With his back firmly planted against the wall, the manager figured out a way to solve a rather thorny problem. By cutting out his commission, the manager is able to ensure that the boss gets all his money back while also in turn making a few friends in the process, who will, no doubt, show their thanks by helping the manager once he’s out on the street.
The well-known preaching professor David Buttrick even goes a step further in his assessment of why the slick manager is to be praised. According to Buttrick, the manager deserves to be commended because he has finally learned that relationships are always more important than cash.
Or as Buttrick writes, “[The manager] quits trying to make money and instead makes friends. He puts relationships above cash which, of course, is what we all should be doing.”
Perhaps for the first time in his life the manager suspends his insatiable drive for greater and greater profits by finally placing his fellow humans around him first.
Sure, the manager’s motives are far from pure; there is no denying that. But that’s hardly new. We humans, after all, are always a mixed bag of both saint and sinner. Even our most genuine acts of kindness, no matter how wholesome and noble, tend to be driven by self-interest.
The reformers even had a fancy Latin phrase for the idea: Simul Iustus et Peccator, which means “at the same time justified and a sinner.”
And so it goes for the, admittedly, dishonest manager.

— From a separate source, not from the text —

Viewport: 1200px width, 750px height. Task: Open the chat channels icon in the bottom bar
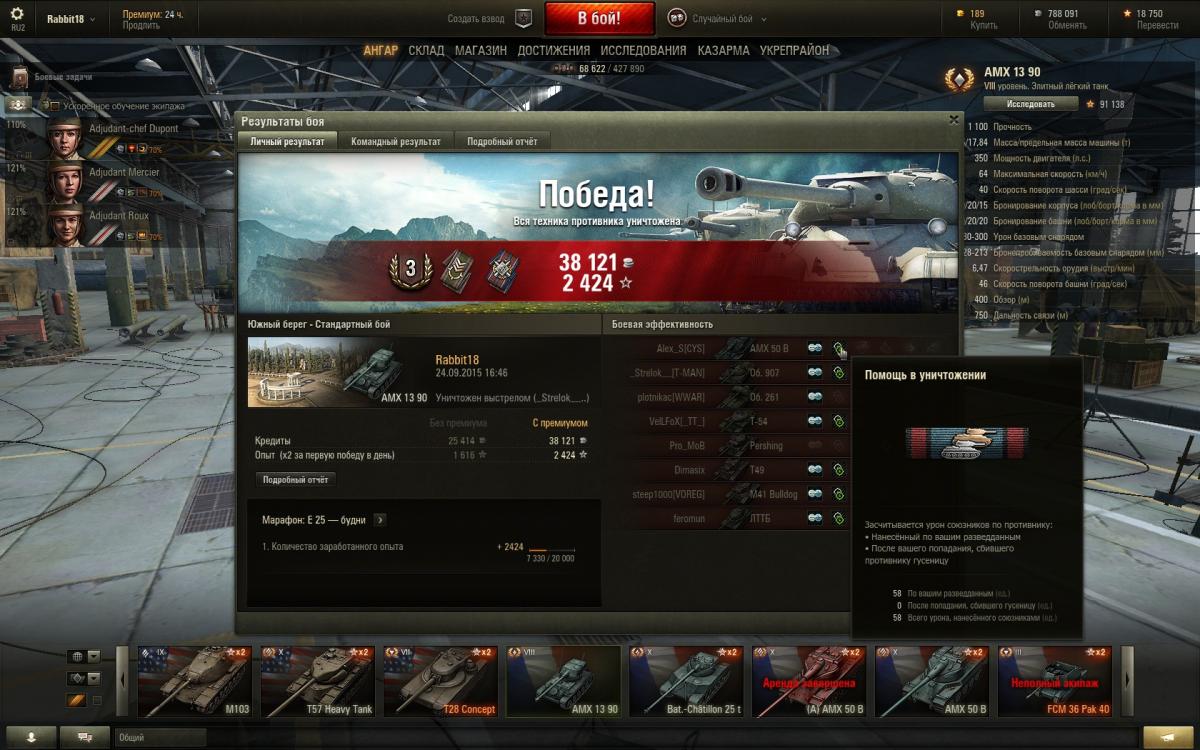click(85, 737)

While his kindness is largely motivated by the need to get himself out of a jam, he no doubt is also learning an important life lesson. Namely, that neighbor love is always more important than cash.
Several years ago John Mackey, the co-founder of Whole Foods wrote a book called Conscious Capitalism.

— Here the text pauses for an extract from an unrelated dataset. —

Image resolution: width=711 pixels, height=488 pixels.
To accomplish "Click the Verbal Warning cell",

A cogent defender and avid supporter of capitalism Mackey, however, does challenge the notion that the sole goal of any business is to maximize profits. While aware that businesses need to make money, Whole Foods after all does around 10 billion bucks worth of it annually, Mackey is insistent that any business must also focus on how they might make the world a better place. Or as Mackey says at one point: “It matters how money…is made.”
So at one point when describing the purpose of Whole Foods Mackey offers these words that are noticeably absent of talk about profit:
“Our purpose is to teach people that what they put into their bodies makes a difference, not only to their health and to that of the people who supply food, but also the health of the planet as a whole.”

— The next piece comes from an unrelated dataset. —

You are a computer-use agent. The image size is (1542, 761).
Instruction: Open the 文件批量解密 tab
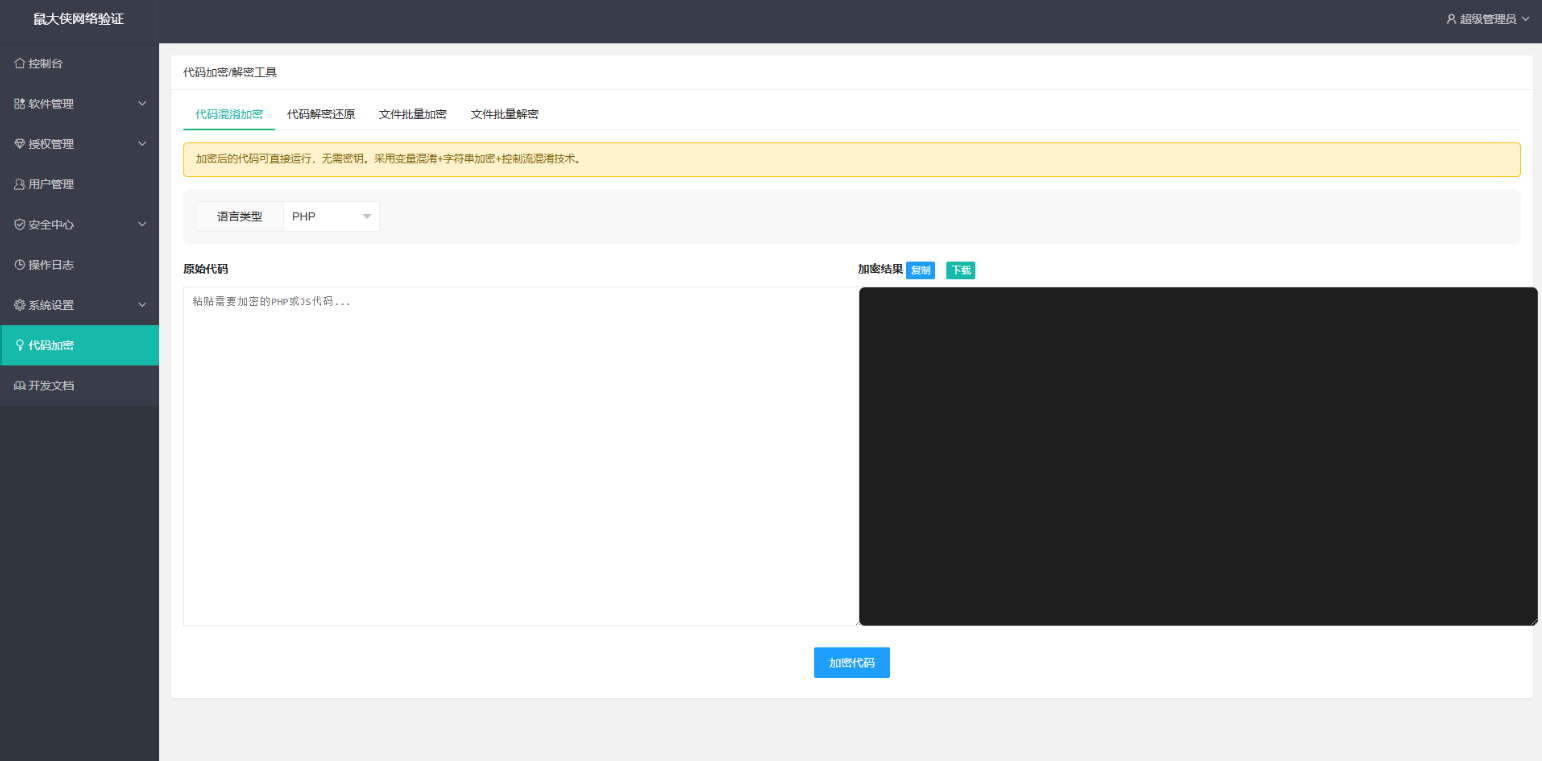[504, 114]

And then later, Mackey quotes Walter Robb, the co-CEO of Whole Foods at the time, who uses language that is almost religious in nature when describing the company’s purpose:
“We are not so much retailers with a mission,” claims Robb, “as missionaries who retail. The stores are our canvas upon which we can paint our deeper purpose of bringing whole foods and greater health to the world.”
Of course, given that Whole Foods has recently been bought by Amazon and that Jeff Bezo, the head of Amazon, just decided to cut out medical coverage for 2,000 part-time employees at Whole Foods, it seems the store is now at a crossroads of sorts. Will the company continue to be missionaries who retail, or will it devolve into nothing more than a retailer with a mission?
CONCLUSION: Well, with all that in mind, it’s pretty easy to come back around to that cautionary tale of the dishonest manager, right?
For he eventually came to understand that his life had a higher purpose than just a bottom line with a lot of zeros in it.
Sure, he had to learn such a lesson the hard way and he was far from being a saint along the way, but he finally got it, didn’t he? He finally got that whatever his job or career or daily pursuits might be, neighbor love should always be his primary purpose above all else.
O the depth of the riches and wisdom and knowledge of God! How unsearchable are God’s judgments and how inscrutable God’s ways! For from God and through God and to God are all things. To God be glory forever. Amen.